The night air all over Manhattan was brisk, with a hint of winter and a dash of something sweetly out of the ordinary. Some thought it smelled like maple syrup. Some said caramel, or a freshly baked pie, or Bit-O-Honey candy bars.More updates at the New York Daily News and the Washington Post.
From downtown Manhattan to the Upper East Side, Prospect Heights in Brooklyn and parts of Staten Island, the question was the same on Thursday night and into early yesterday: What was that smell?
The aroma not only revived memories of childhood, but in a city scared by terrorism, it raised vague worries about an attack deviously cloaked in the smell of grandma's kitchen.
It was so seductive that many New Yorkers found themselves behaving strangely, succumbing to urges usually kept under wraps...
The chase led the city's environmental bloodhounds to some interesting places. Investigators working on a tip checked the Jacques Torres Chocolate Haven in SoHo, but the owner insisted he had not been the culprit. His staff had spent the afternoon roasting almonds, he said.
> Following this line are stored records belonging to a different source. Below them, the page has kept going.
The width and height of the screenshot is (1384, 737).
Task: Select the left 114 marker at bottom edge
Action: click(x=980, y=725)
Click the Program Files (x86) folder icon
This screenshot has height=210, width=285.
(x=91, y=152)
And anyway, chocolate, for those who really know, smells bitter, not sweet...
Experts say that no human sense is more directly connected to the emotions than the sense of smell. "Before we know we are even in contact with a smell we have already received it and reacted to it," a professional perfumer, Mandy Aftel, said. "Smells come in without language and go directly to the emotional center of the brain. That's why they are so connected to memory..."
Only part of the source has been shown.